Geburtsstunde der Musikindustrie

MP3-Player, Flashspeicher, Tonchip. Knopfkopfhörer - Musikhören, wo wir gehen und stehen, das ist heute selbstverständlich. Früher wäre es unvorstellbar gewesen. Es gab schlichtweg keine Möglichkeit, Musik zu "speichern" - bis Thomas Edison eine geniale Idee hatte ...

 

Der Erfinder hatte als Erster den Einfall, Musik aufzuzeichnen und damit ein zweites, drittes oder gar viertes Mal hörbar zu machen. Der Wissenschaftler wurde 1847 in Ohio (USA) geboren. Schon als Junge begann er zu tüfteln und führte erste physikalische Experimente durch.

Thomas Alva EdisonThomas Alva Edison (1847-1931) © Wikimedia Commons  

Erstmals Musik aus der Konserve

Als Edison mit 30 Jahren bereits wissenschaftlicher Leiter eines berühmten Instituts in New Jersey war, erfand er 1877 den sogenannten Phonographen. Es war das erste Gerät, mit dem Menschen Geräusche oder Musik aufnehmen und später immer wieder abspielen konnten. Das Wort Phonograph kommt vom griechischen "Phon" - das heißt soviel wie Laut oder Ton. Das griechische "Graphein" steht für Schreiben.

 

Wie funktionierte ein Phonograph?

Edison baute einen großen Trichter. Daran war eine Membran - also so etwas wie eine dünne Folie - und eine kleine Nadel befestigt. Die Nadel berührte einen Zylinder, der mit Wachs überzogen war. Drehte man den Zylinder mit Hilfe einer Kurbel und sprach oder sang gleichzeitig in den Trichter, brachten die Schallwellen die Membran in Bewegung.
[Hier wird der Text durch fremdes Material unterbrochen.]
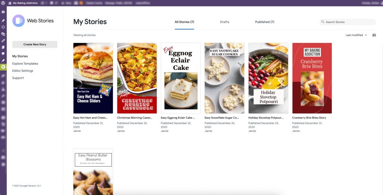This screenshot has height=195, width=383.
Task: Click inside the Search Stories field
Action: [348, 22]
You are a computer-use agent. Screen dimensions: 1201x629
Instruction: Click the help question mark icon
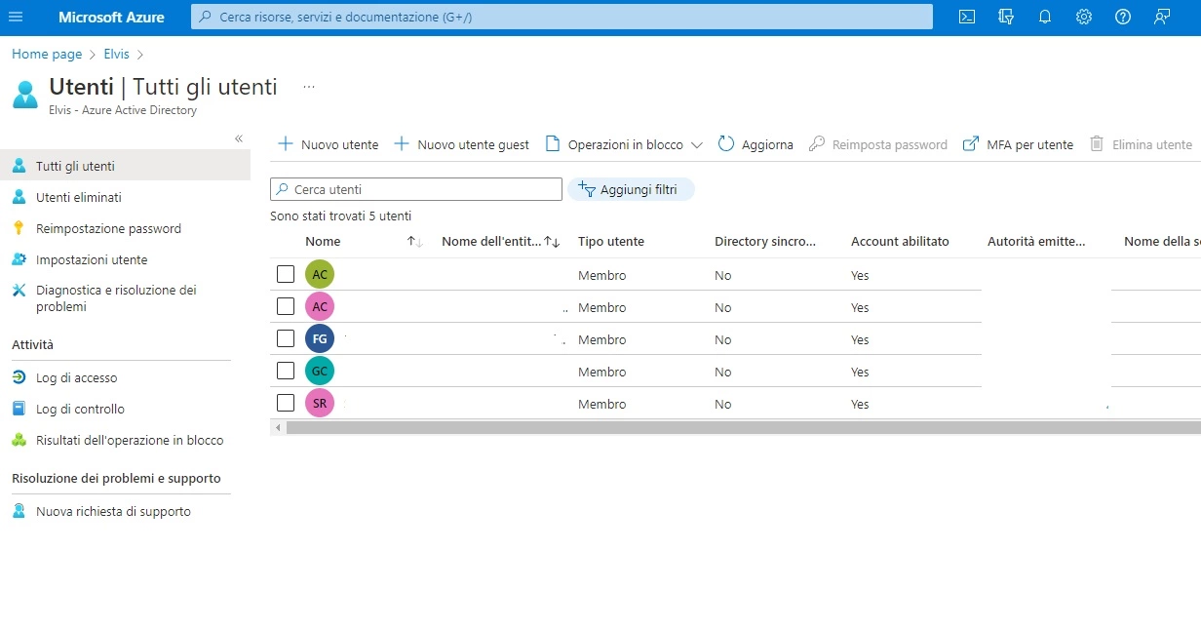(x=1122, y=17)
Entsprechend der Bewegungen der Membran zeichnete die Nadel die Schwingungen aus dem Trichter in das Wachs. Das muss man sich als kurvige Rillen im Wachs vorstellen. So wurden die Töne auf den Zylinder übertragen.

Wollte man die Töne hören, musste man die Nadel wieder an den Anfang des Zylinders stellen und erneut die Kurbel drehen. Man darf sich die so aufgezeichneten Geräusche allerdings nicht annähernd so vorstellen wie die heute auf einem MP3-Player gespeicherte Musik! Im Vergleich dazu klangen die Töne aus dem Phonograph ziemlich kratzig, undeutlich und verrauscht.

 

Das Gerät hatte mehrere Schwachstellen:

  • Der Zylinder musste möglichst immer mit der gleichen Geschwindigkeit gedreht werden. Die Musik wurde sonst unregelmäßig aufgezeichnet und der Ton leierte.
  • Wenn der Wachszylinder zu Ende gedreht war, endete auch die Musikaufzeichnung - ganz gleich, ob das Konzert schon vorbei war.
  • Die Walze mit dem Wachs nutzte sich schnell ab.
  • Beim Anhören, also beim zweiten Drehen der Kurbel, nahm der Phonograph wieder alle Geräusche auf, denn der Phonograph ist zugleich Aufnahme- und Abspielgerät.
  • Von den Wachswalzen ließen sich keine Kopien herstellen. Wollte man also mehrere Aufnahmen haben, musste man gleichzeitig mehrere Geräte verwenden oder die Musik mehrmals hintereinander singen. Eine Zeitlang gab es dafür sogar einen eigenen Beruf, den so genannten Walzensänger.

 

PhonographSo sah der erste Phonograph aus. © Wikimedia Commons/ N.Bruderhofer Dennoch war die Erfindung ein großer Fortschritt. Bis zu diesem Zeitpunkt hatte es keine Möglichkeit gegeben, Livemusik "haltbar" zu machen. Mit dem Phonographen wurde es erstmals möglich, Musik aufzunehmen und die Konserve später wieder abzuspielen.

1887 verbesserte Emil Berliner das Gerät und baute das erste Grammophon. Statt mit einer Walze wie beim Phonographen zeichnete man die Töne hier auf einer Schallplatte auf und konnte Kopien herstellen. Der Phonograph ging als Vorläufer der modernen Unterhaltungsindustrie mit Plattenspieler, CD- und MP3-Player in die Geschichte ein.

 

Übrigens: Thomas Edison ...

gehört zu den bedeutendsten Erfindern, die es je gegeben hat. Das Multitalent entwickelte das Telefon, die Filmkamera, die Glühbirne und weitere 2000 Apparaturen und elektrische Verfahren. Nach seinen Plänen wurde weltweit erstmals ein Elektrizitätswerk in Betrieb genommen, das in New York 5000 Straßenlampen gleichzeitig zum Leuchten brachte. Insgesamt hat der Erfinder in seinem Leben rund 1300 Patente angemeldet.